豊洲市場の土壌汚染対策で盛り土が一部実施されていなかった施工は、各々の共同企業体が綿密に協議して決めているはずです。これほど規模が大きい事業でこっそりできるわけがありませんので、東京都の担当者も承認していたと判断できます。仮に、地盤を整備している途中で設計を変更する必要が生じたならば、その段階で図面を引き直し、見積の積算を修正して都議会に諮れば問題にはならなかったと思います。おそらく、当初の見積の方が費用が高く、儲かったということでしょう。

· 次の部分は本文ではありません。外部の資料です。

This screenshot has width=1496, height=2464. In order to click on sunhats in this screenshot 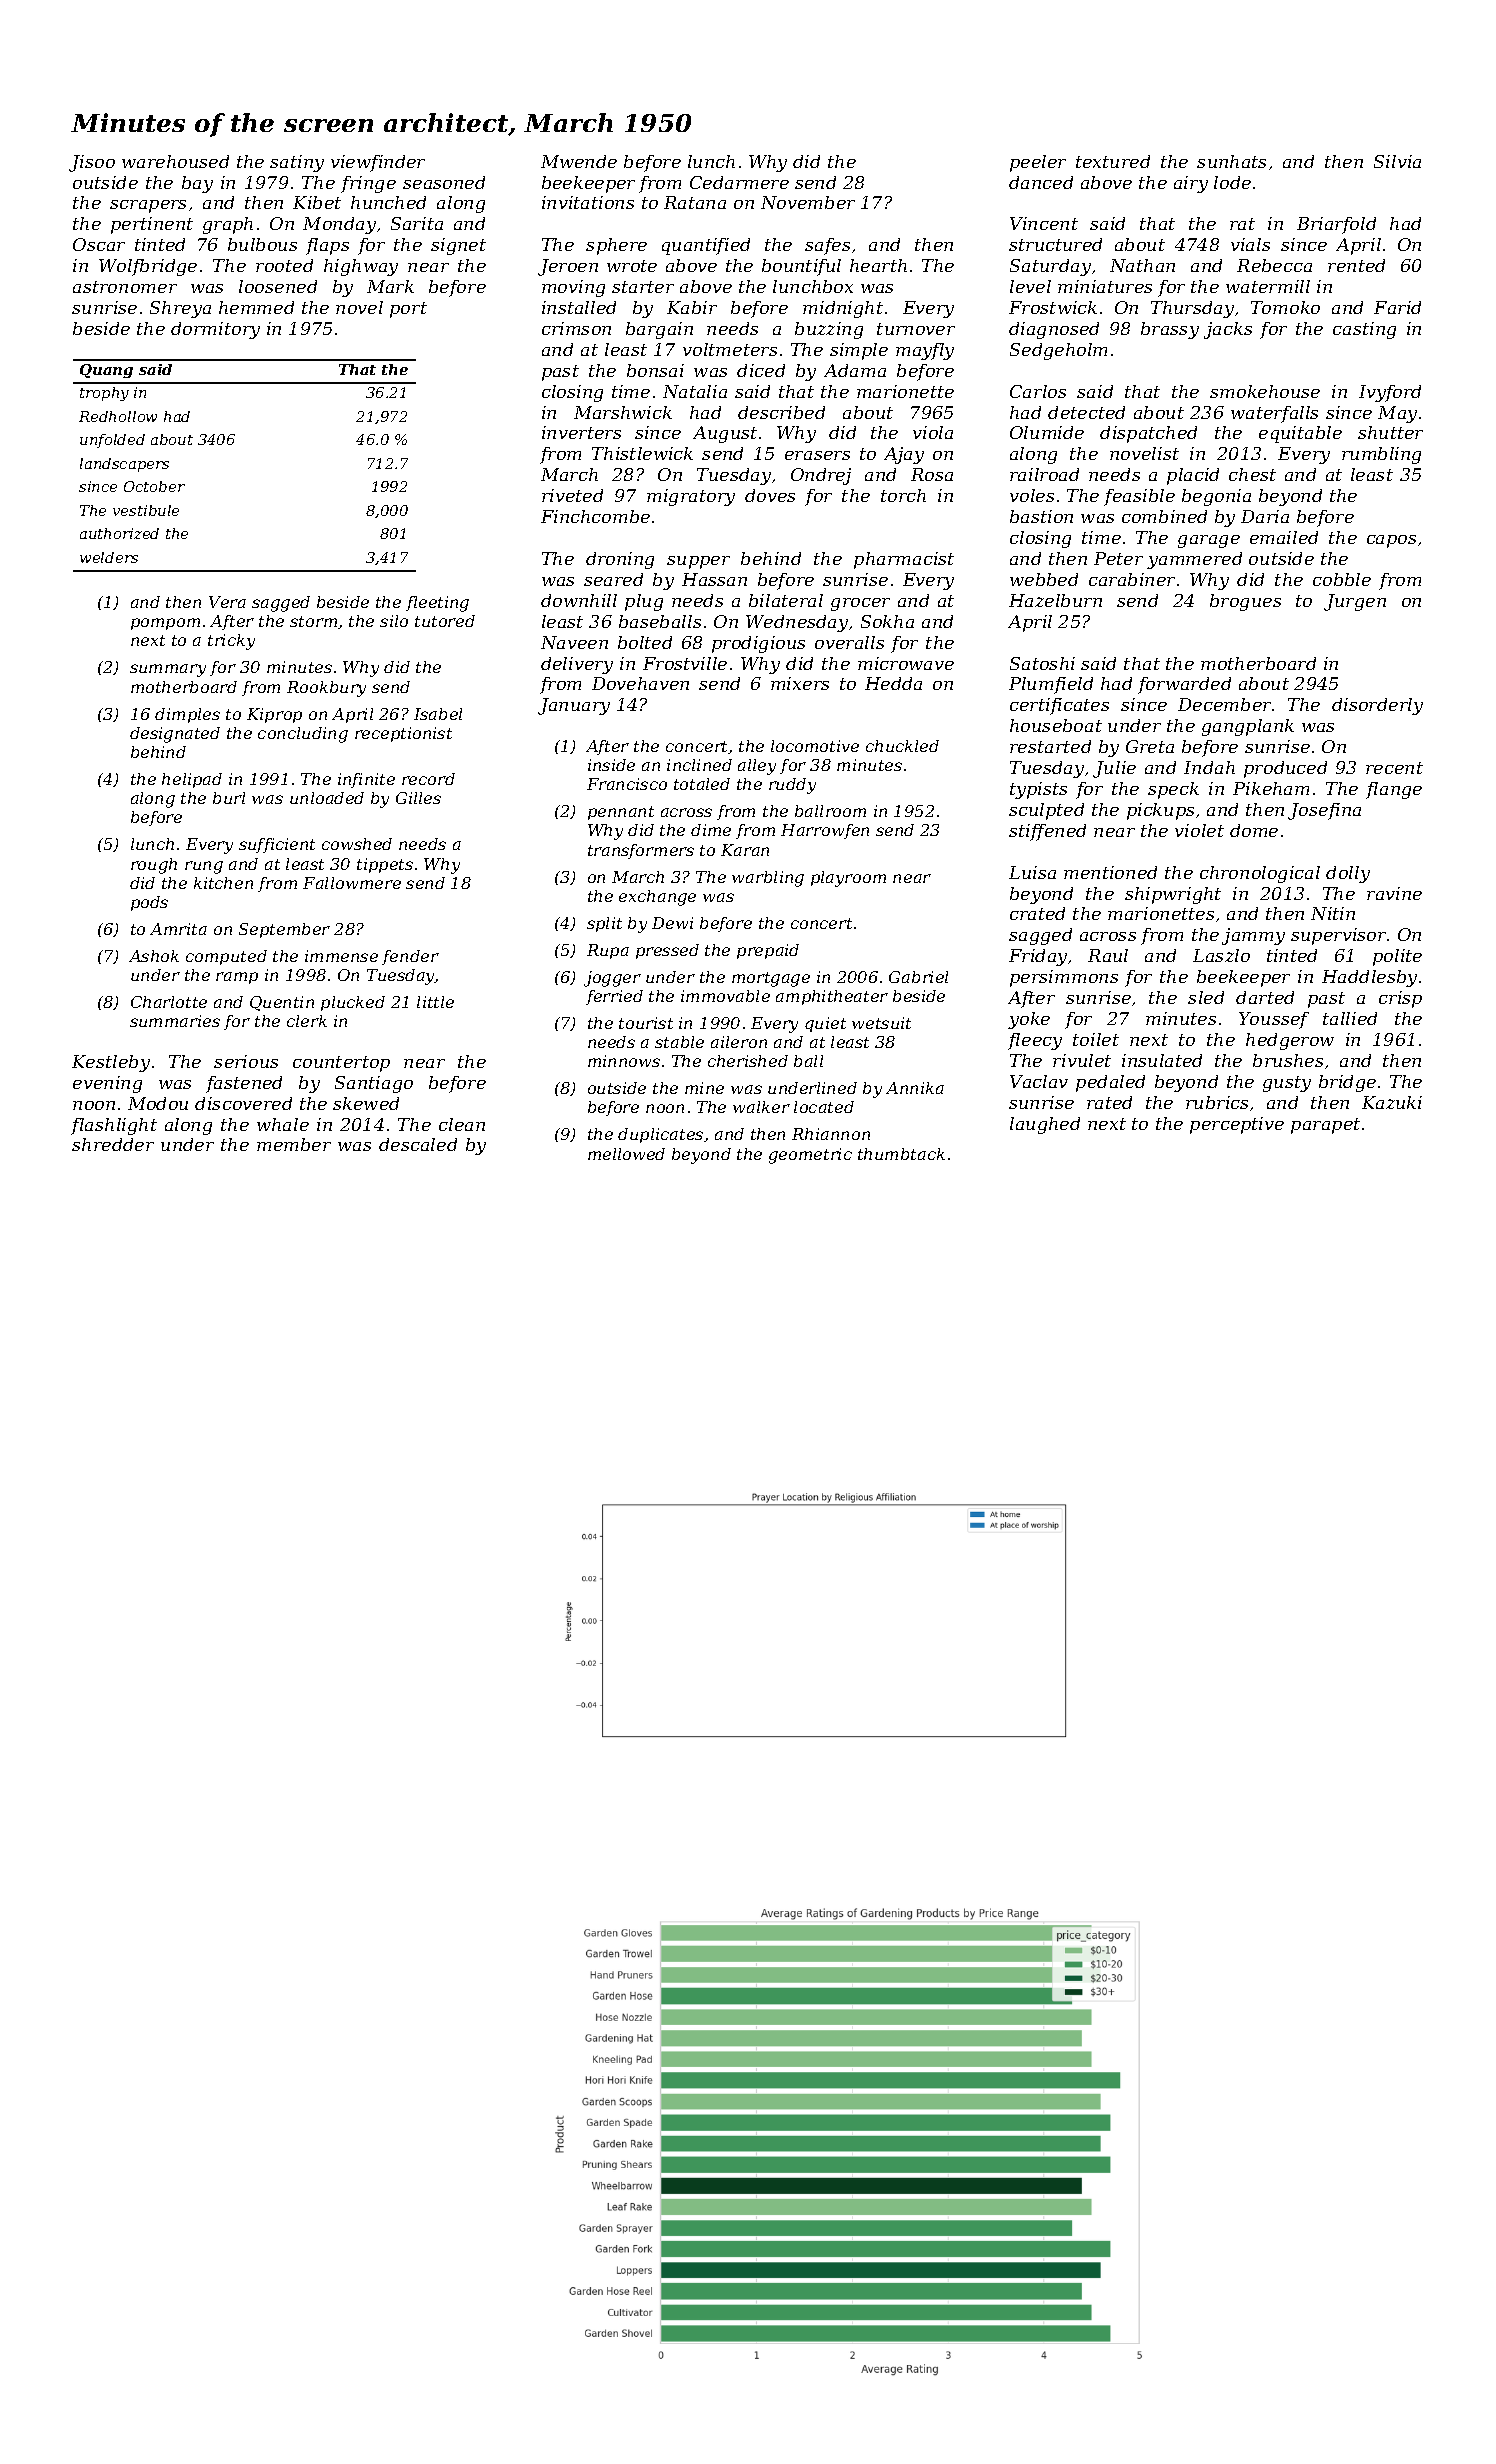, I will do `click(1231, 161)`.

本来は、契約に変更が加えられる事態であり、再契約しなければならなかった状況です。にもかかわらず、内輪で勝手に物事を進めてしまい、誰もがいつものこととして済ませていたのではないでしょうか。住宅建築でも、施主に確認をとらずに勝手に施工を変更する業界です。トラブルになれば施工途中で仕事を放り出し、さらには未完了の契約に対して、訴訟を起こして支払いを請求する業界です。
麻痺しきっているとしか言いようがない。東京都は、各企業を詐欺罪で刑事告訴するとともに、民事訴訟の債務不履行で損害賠償を請求すべきです。小池百合子知事は安全性を問題にしているようですが、安全ならばそれでいいという状況ではないはずです。既に移転の延期を決定していますが、場合によっては再建築が必要となり、移転そのものが白紙になる可能性もないとは言えないでしょう。築地市場の関係者は東京都に損害賠償請求を行なうはずで、東京都が被る諸々の被害額は巨額に膨らみます。
共同企業体は、東京都の担当者から承認を得ているから、自分達の責任ではないと言い逃れをするに違いありません。一流とされる弁護士に依頼して、ありもしない虚偽を並べるかもしれません。それが彼らの常套手段です。しかし、局長クラスであろうとも、担当者は東京都を代表しているわけではありません。それが一般的な法律の解釈です。契約通りの施工を行なっていないならば、それは明確に債務不履行です。